The National People's Congress is set to approve a five-year plan next week that will serve as China's new economic roadmap, while our House of Representatives can't even agree on which utensils to use in its own cafeterias. It seems that the environmentally friendly cutlery that the Democrats willed in the last Congress isn't cutting it with the new House Republican leadership - and you know how they like to cut.
The Supreme Court ruled this week that Constitutional protections to free speech extends to hurtful public debate, so I guess we'll have to wait until someone brings a second amendment lawsuit to settle this. Does the right to bear arms extend to environmentally unfriendly silverware?
There must be better ways to create dialog and deliberation. Take, for instance, Larry Susskind's consensus-building tools that he built for more democratic decision-making, or Fisher and Ury's "Getting to Yes" published nearly 30 years ago. The idea they share is that negotiation isn't "giving in" if all the parties win an acceptable alternative to their initial desired position. In the context of democracy, public problems are solved by generating collective policies and programs that stem from such deliberation and acceptance.
There's an old saying that the person who asks the question controls the answer. Governor Walker, no doubt falling on his environmentally inappropriate sword, proposes placing the brunt of deficit reductions on his state. Some ideologue conservatives are joining the argument by saying that it is unfair that teachers are making more than the average American worker. In what I call the immoral hazard, they are also using the same argument to call for decreased funding for all social safety net programs.
Rather than addressing the inequality of wealth, corporate tax dodgers, or the exploitation of tax giveaways and government subsidies, these ideologues would rather ignore the cost-effective benefits of taking on tax cheats, making productive federal investments in education and the public infrastructure, and supporting essential programs - all in the name of reducing the deficit.

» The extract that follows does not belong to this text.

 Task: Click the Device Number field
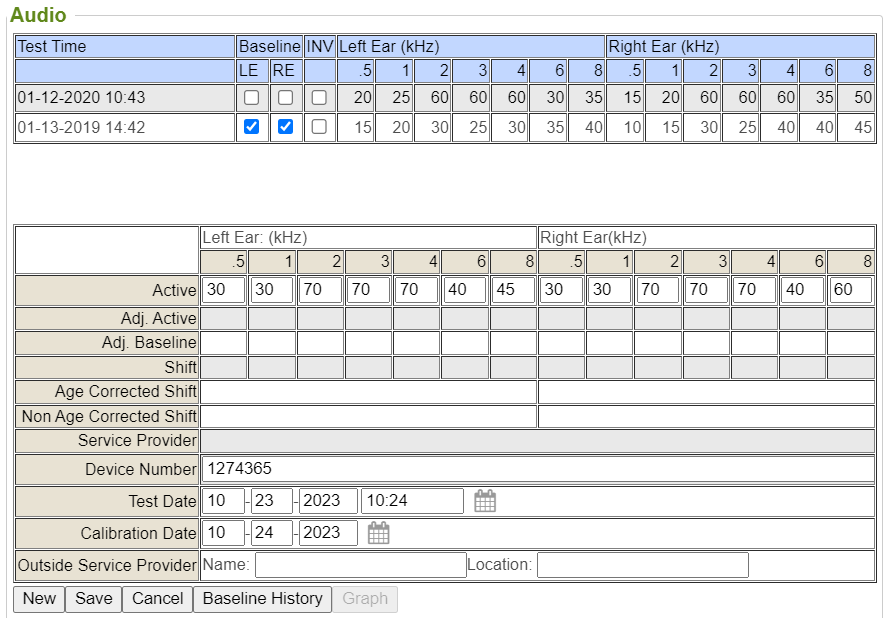(536, 469)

Not for one minute do they consider that a better solution would be to raise the minimum wage and benefits for the American worker rather than lowering them for teachers. The thought of too much money resting in the hands of too few people does not alarm them. The fact that Americans were forced to borrow more and save less, with many losing their homes in the process, is deemed neither a threat nor a failure.
It's one thing to suggest that America cannot afford these programs. It is another to argue that they are not in the best interests of the people they serve. Unfortunately, the anger of working people and the threatened middle class has led them to ignore this distinction and vote against their own self-interests in recent elections. This administration must focus on reclaiming the right to ask these hard questions and frame compelling answers to these concerns of the electorate.
It is no longer, if it ever was, about high speed rail or jobs, or even the deficit. It is about showing the average American that the aftershock of our economic turmoil is not an endless age of austerity. It is about fairness, and dialogue, and reaching consensus. It is about Americans working together to build our economy rather than reducing it to a zero-sum game.
I bet that China would accept a higher U.S. debt ceiling, unequal balance of trade, or stronger dollar if we could reach such an agreement. They may even be willing to write us into their five year plan.